1 Vitola, 3 Types of Storage (Cigar Journal)


HumidorCorner4 17-2-770x274.jpg

Habanos Day 2016 in Germany offered up the opportunity for an unconventional tasting. Over a period of two years, 150 sticks of the Partagás Serie D No. 4 with a boxing date of 2013 were stored under varying conditions. The cigars were then individually weighed; those that were too heavy or too light were discarded. In January 2014, 50 cigars were respectively stored in fundamentally different environments. Four weeks before the tasting, all the cigars were brought to the same humidity level (70%) using a professional, electronically controlled humidor. Forty-five testers then assessed the numbered cigars in the following categories: bouquet, draw, visual appearance, aroma, strength, taste, and taste development during the course of the smoke. The final question was: “Which cigar would you smoke to the end?”

HumidorCorner3 17-2.jpg

Results for bouquet (cold): A full 90% of the participants attested to the aroma of the refrigerated cigar being restrained or lacking in distinction. This is also not surprising, because at low temperatures a cigar dries out, and the essential oils are almost completely lost. With the cigars stored in the wine cellar, 80% of the testers assessed the cigar as having a “typical” or “intense tobacco aroma.” With the professionally stored cigars, 100% of the participants came to this same conclusion.

Results for draw: For 88% of the testers, the draw resistance of the cigar from the humidor was light to medium. Sixty-four percent of the testers considered the refrigerated cigar to be medium or light. For the wine-cellar cigar it was 68%.

Result for visual appearance: Only 18% of testers thought that the refrigerated cigar had the desired state of a silky-oily wrapper. The cigar from the humidor scored 63%, ahead of the winecellar cigar, which 35% of the testers rated this way. Strongly fluctuating humidity and low temperatures lead to quick depletion of the oils in the tobacco and are responsible for dull and seemingly dusty wrappers.

Result for aroma (during the smoke): The aroma of the refrigerated cigar was found to be less-good to bad by 54%. The wine-cellar cigar received a 30% approval for good to very-good aroma. But also in this category, the correctly stored cigar clearly won, with 55%.
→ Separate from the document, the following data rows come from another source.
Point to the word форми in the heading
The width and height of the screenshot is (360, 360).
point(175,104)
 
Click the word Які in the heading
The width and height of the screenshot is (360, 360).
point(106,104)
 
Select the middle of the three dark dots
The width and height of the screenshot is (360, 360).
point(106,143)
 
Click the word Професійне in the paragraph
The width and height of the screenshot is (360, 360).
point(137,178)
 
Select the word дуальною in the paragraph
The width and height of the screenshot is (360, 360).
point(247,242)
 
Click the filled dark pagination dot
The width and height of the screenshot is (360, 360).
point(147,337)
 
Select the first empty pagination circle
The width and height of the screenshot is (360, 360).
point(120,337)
Screen-Shot-2021-08-09-at-10.29.49-376x1536.png

Result for strength: Assessing the strength of a cigar is more difficult than it seems upon first assumption. However you broach the subject, it is not very easy. For this reason, the comparative smoke is so interesting because the tasting and evaluation are done not on an absolute basis but a relative one. The refrigerated cigar was evaluated as being medium-strong to strong by 59% of participants. Sixty-seven percent found the cigar from the humidor to be medium-strong to strong; 59% said that the cigar from the wine cellar was, likewise, medium-strong to strong. Clearly, storage at low temperatures does not have a very big influence on the strength.
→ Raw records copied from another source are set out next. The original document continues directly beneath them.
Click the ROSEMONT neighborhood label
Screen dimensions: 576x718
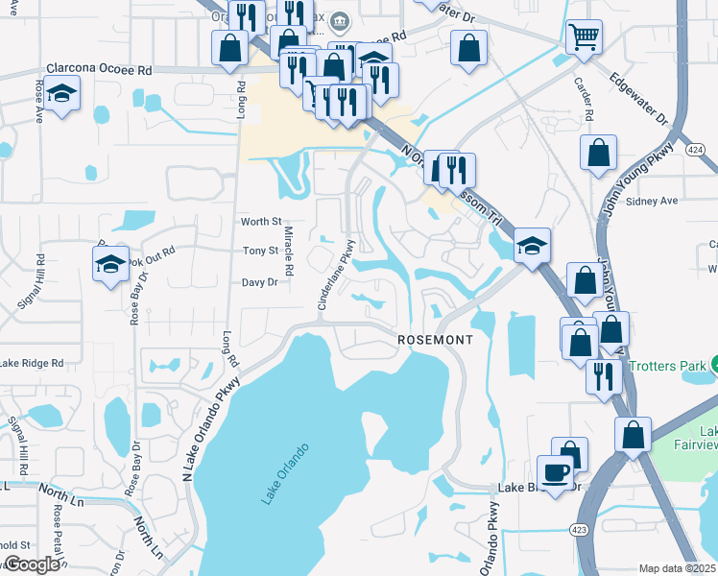click(436, 341)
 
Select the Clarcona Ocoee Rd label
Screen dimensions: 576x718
click(99, 70)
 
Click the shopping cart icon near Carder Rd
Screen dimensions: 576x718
click(584, 37)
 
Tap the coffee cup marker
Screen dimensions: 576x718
click(556, 471)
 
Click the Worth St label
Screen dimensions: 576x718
click(260, 222)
Result for taste: For certain, evaluating taste is always going to be subjective, but with this type of tasting, in which the cigars are evaluated relatively to each other, the results are still quite reliable. The refrigerated cigar was found to be less-good to bad by 58% of the testers, 25% of whom assessing the cigar as being explicitly bad. This is quite strange. The cigar from the humidor was evaluated as less-good to bad by only 4%. This cigar was found to be good to very good by 63%; and still one-third of the participants found it to be satisfying. This is a more than clear result. That the wine-cellar cigar, with 43%, was evaluated as less-good to bad fundamentally mirrors our comparative smoking test from the year 2012 (see Cigar Journal, Winter 2012). Here, too, the cigar, subject to fluctuating humidity, scored quite badly.
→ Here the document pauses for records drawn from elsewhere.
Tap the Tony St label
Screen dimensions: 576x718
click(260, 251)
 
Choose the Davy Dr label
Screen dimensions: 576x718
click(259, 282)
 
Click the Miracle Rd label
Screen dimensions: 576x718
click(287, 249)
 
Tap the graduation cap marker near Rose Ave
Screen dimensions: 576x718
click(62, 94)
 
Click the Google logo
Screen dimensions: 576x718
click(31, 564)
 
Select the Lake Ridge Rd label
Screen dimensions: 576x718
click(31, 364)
Result for taste development during the smoke: In this evaluation multiple answers were allowed. The most interesting were the assessments that showed a clearly discernible taste development and, at the same time, a positive or negative appraisal. Here, too, the refrigerated cigar was not convincing. With 35%, the wine-cellar cigar came in second; the winner was the cigar from the humidor, with 66%. The last question required the participants to choose which cigar they would smoke to the end, or, which one they found to be the best. For me, the result was not surprising, per se, but in the very unequivocal result, it was surprising. Almost three-quarters of all test participants found the cigar stored in the humidor to be the best. In conclusion, it can be stated that the generally recommended storage conditions at room temperature (even when this fluctuates between summer and winter) and approximately 70% relative humidity by far deliver the best result. Storage in the refrigerator irreversibly ruins a cigar. Too low a temperature is not conducive to the post-maturation of the tobacco. For this reason, storage in a wine cellar can only be recommended when the temperature is not sustained at lower than 16°C (61°F), and the relative humidity is subject to the least possible fluctuations.[1]